Yankari National Park is a large wildlife park located in the south-central part of Bauchi State, in North-eastern Nigeria. It covers an area of about 2,244 square kilometres (866 sq mi) and is home to several natural warm water springs, as well as a wide variety of flora and fauna.

Its location in the heartland of the West African Savannah makes it a unique way for tourists and holidaymakers to watch wildlife in its natural habitat.

Yankari was originally created as a game reserve in 1956, but later designated as Nigeria’s biggest national park in 1991.

It is the most popular destination for tourists in Nigeria and, as such, plays a crucial role in the development and promotion of tourism and ecotourism in Nigeria. It is also one of the most popular eco-destinations in West Africa.

Evidence of early human settlements in the area are:

Dukkey Wells – 139 wells with interconnecting shafts representing an elaborate water storage system

Marshall Caves – 59 dwelling caves dug into sandstone escarpments, which were discovered by P.J. Marshall in 1980. There are rock paintings and engravings in zig-zag form and in straight lines;

Tunga Dutse – a rock with more elaborate engravings than the Marshall caves. Legible writings cover an area on the sandstone rock embankment of about 4m in length in Dwall River. The writings are legible. However, their age and meanings have not been determined.

Iron Smelting – the shau shau iron smelting works has about 60 standing shaft furnaces, which are believed to be the largest historical industrial complex of its time in the West Africa Sub-region.

> [The request]:
Answer these questions using the text on Yankari National Park above:
(a) What area does the park cover?
(b) In what year was Yankari designated a national park?
(c) How many dwelling caves make up the Marshall Caves?
The rows that come next have no connection to the text on Yankari National Park.

> [Dataset extract]:
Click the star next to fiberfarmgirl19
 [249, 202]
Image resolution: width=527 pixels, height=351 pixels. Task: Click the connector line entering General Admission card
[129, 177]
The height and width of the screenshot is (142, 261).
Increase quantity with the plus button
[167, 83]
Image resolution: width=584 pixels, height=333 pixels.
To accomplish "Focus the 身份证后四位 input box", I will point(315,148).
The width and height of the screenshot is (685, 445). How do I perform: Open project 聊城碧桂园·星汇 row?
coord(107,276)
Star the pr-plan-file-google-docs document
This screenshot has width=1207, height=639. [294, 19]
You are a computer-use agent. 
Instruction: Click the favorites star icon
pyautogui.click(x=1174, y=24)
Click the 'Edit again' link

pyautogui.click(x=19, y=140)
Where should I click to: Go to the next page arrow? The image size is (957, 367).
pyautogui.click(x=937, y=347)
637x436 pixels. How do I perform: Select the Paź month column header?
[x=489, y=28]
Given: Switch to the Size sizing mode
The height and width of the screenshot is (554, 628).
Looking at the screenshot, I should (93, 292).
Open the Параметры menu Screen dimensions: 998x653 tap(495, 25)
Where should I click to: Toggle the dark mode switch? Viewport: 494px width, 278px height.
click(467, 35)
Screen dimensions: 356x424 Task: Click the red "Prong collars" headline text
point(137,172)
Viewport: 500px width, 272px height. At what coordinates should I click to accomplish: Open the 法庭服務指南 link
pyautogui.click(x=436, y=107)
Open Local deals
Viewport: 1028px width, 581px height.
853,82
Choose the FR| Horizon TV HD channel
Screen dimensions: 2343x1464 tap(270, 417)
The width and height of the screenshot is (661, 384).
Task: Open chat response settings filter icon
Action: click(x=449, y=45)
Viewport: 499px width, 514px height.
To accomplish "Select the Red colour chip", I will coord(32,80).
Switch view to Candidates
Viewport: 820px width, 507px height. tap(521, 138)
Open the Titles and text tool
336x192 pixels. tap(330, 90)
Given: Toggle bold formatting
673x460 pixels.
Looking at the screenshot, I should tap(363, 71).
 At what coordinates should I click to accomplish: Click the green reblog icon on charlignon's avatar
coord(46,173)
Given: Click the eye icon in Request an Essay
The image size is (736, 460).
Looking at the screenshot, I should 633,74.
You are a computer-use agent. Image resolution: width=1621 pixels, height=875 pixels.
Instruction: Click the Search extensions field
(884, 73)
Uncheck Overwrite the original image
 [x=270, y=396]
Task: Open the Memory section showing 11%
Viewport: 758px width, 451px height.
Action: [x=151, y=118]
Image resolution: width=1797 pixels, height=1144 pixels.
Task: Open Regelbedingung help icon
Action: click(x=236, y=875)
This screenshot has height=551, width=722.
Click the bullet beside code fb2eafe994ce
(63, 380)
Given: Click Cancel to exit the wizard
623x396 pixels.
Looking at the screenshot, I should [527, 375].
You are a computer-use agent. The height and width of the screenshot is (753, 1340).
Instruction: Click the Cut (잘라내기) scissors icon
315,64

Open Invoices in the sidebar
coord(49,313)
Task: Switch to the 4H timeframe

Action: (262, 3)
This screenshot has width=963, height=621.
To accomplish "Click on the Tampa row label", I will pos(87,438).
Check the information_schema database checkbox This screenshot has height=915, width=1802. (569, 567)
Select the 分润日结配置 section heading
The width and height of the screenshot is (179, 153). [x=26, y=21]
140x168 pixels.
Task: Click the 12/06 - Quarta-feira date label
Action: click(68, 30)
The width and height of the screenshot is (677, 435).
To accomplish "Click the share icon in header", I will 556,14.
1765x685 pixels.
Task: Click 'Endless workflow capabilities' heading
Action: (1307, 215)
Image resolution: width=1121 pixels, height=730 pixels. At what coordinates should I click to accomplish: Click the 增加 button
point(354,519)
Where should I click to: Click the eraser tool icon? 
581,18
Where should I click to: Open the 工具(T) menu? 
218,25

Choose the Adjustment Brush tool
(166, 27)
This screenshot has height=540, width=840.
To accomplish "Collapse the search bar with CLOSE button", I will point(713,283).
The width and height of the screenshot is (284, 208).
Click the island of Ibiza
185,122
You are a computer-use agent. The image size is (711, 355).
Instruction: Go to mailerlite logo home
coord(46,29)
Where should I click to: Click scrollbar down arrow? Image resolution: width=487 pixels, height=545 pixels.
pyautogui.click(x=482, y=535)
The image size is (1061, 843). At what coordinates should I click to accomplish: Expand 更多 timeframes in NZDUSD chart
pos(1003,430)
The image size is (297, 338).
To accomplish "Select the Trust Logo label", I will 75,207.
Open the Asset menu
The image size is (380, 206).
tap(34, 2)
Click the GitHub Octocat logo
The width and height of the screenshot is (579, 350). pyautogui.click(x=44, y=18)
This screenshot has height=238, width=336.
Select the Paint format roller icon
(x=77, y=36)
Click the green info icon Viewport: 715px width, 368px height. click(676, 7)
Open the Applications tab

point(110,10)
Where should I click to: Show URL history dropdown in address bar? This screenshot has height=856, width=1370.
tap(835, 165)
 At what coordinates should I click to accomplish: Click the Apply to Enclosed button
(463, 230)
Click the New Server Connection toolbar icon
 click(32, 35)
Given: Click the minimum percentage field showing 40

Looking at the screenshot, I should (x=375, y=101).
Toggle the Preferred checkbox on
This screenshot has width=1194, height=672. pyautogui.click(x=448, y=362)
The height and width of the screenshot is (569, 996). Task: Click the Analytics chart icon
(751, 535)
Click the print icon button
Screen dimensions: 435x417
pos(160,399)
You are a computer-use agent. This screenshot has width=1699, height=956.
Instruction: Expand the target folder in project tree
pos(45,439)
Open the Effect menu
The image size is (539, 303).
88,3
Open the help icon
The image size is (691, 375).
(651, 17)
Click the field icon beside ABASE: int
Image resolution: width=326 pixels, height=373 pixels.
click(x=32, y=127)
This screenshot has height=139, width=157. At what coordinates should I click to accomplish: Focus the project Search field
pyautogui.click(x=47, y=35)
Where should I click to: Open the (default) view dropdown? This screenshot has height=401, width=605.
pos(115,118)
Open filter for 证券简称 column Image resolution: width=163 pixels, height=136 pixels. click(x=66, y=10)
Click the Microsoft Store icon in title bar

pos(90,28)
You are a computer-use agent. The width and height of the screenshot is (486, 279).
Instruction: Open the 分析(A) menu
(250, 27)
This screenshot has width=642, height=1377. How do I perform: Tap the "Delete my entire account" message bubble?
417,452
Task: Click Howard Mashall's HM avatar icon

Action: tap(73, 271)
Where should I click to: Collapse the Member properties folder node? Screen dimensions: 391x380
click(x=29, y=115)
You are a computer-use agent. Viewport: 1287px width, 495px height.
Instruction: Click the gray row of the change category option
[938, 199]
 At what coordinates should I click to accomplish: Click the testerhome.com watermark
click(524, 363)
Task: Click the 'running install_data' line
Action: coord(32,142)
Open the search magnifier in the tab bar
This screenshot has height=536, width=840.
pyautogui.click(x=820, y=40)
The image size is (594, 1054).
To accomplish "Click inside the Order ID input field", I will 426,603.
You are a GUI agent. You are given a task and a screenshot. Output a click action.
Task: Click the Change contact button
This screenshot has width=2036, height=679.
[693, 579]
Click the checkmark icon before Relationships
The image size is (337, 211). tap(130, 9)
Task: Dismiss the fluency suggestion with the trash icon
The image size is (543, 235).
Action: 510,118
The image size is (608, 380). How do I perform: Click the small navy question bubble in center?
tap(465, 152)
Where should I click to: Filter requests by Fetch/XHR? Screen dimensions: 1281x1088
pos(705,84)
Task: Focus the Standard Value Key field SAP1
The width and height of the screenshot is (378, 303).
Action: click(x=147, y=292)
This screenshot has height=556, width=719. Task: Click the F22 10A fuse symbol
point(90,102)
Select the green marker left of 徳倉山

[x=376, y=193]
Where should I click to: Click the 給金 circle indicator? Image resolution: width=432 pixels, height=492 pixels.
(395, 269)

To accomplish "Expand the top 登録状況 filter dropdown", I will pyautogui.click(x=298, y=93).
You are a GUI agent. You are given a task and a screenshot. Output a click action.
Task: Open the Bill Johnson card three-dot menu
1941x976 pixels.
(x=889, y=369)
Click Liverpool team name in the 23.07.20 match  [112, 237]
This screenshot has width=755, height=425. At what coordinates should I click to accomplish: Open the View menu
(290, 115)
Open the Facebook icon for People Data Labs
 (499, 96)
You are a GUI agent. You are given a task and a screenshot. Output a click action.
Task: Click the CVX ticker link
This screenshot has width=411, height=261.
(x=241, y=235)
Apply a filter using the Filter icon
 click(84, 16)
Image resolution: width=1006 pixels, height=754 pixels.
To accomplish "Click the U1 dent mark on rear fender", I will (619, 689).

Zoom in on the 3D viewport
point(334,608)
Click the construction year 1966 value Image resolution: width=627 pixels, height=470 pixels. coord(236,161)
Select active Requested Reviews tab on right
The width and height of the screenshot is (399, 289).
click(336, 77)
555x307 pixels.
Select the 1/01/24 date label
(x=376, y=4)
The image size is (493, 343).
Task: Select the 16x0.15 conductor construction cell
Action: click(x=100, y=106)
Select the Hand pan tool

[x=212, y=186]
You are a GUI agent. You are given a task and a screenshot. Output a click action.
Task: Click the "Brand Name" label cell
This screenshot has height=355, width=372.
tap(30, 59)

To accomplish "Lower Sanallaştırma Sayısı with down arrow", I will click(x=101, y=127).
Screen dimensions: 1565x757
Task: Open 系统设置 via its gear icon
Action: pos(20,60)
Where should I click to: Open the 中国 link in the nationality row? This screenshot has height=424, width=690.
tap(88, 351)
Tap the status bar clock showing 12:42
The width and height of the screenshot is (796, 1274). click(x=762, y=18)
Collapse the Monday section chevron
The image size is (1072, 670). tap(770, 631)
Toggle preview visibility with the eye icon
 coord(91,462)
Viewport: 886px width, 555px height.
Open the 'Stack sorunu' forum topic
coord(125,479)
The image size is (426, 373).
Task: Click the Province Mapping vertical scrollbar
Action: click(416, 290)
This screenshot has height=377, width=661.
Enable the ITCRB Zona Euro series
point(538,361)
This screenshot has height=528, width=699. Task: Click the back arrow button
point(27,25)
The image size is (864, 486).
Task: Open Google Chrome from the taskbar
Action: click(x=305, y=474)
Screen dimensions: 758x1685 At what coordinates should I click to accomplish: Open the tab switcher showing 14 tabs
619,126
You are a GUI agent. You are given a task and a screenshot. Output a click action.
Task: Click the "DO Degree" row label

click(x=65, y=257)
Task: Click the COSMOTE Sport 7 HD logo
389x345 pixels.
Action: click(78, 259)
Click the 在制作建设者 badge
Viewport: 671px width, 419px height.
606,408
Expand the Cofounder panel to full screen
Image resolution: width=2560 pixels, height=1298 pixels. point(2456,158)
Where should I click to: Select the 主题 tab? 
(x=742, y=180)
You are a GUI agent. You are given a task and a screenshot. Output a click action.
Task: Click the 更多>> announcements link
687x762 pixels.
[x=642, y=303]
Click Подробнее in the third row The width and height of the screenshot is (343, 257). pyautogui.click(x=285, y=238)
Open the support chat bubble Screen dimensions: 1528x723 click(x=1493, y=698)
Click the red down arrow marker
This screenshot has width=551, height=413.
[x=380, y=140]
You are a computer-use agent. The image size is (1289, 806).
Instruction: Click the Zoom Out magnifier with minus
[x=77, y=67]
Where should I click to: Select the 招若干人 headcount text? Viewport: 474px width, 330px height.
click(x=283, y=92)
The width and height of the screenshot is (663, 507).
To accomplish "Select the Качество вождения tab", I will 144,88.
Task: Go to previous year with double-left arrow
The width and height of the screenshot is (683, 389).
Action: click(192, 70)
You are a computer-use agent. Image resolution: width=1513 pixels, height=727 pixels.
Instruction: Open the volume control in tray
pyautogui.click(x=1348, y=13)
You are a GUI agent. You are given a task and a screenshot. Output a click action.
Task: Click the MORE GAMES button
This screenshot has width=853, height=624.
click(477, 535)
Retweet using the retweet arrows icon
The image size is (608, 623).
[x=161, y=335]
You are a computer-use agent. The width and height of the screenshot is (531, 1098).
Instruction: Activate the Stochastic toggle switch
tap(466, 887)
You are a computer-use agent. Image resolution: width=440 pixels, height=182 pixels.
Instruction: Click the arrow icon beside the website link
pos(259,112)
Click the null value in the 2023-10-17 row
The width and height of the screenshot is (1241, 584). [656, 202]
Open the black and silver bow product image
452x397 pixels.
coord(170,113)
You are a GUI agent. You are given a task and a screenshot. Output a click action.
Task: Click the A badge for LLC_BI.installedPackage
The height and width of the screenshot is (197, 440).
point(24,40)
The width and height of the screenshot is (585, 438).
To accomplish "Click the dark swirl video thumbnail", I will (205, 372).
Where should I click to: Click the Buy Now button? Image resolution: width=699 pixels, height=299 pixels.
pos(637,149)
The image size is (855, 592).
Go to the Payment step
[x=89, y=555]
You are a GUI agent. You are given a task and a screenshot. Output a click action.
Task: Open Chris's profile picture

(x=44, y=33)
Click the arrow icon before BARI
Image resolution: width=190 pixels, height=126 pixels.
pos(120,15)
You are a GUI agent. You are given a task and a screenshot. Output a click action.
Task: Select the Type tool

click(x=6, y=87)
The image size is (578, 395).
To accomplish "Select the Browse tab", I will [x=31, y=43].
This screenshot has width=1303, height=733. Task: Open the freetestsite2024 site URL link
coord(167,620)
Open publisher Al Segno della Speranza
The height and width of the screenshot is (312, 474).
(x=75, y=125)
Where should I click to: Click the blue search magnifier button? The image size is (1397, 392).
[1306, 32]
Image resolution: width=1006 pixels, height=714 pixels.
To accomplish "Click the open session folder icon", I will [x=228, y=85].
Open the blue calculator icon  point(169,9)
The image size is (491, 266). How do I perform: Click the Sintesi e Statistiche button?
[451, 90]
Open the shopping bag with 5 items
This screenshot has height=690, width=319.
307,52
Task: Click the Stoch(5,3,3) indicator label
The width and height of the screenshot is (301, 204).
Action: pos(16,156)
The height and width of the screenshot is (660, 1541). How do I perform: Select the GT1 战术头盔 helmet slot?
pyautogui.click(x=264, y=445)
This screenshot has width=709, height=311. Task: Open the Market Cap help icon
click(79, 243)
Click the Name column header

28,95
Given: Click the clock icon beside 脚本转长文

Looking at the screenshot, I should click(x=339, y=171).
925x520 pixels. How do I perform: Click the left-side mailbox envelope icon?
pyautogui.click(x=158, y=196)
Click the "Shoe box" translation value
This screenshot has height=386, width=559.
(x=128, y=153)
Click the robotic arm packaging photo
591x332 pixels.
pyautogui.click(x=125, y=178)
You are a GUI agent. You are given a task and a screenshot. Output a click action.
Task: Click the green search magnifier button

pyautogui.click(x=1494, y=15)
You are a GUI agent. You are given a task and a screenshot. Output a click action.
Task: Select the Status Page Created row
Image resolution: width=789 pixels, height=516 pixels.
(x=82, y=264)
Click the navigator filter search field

> [Exercise solution]:
(a) About 2,244 square kilometres (866 sq mi)
(b) 1991
(c) 59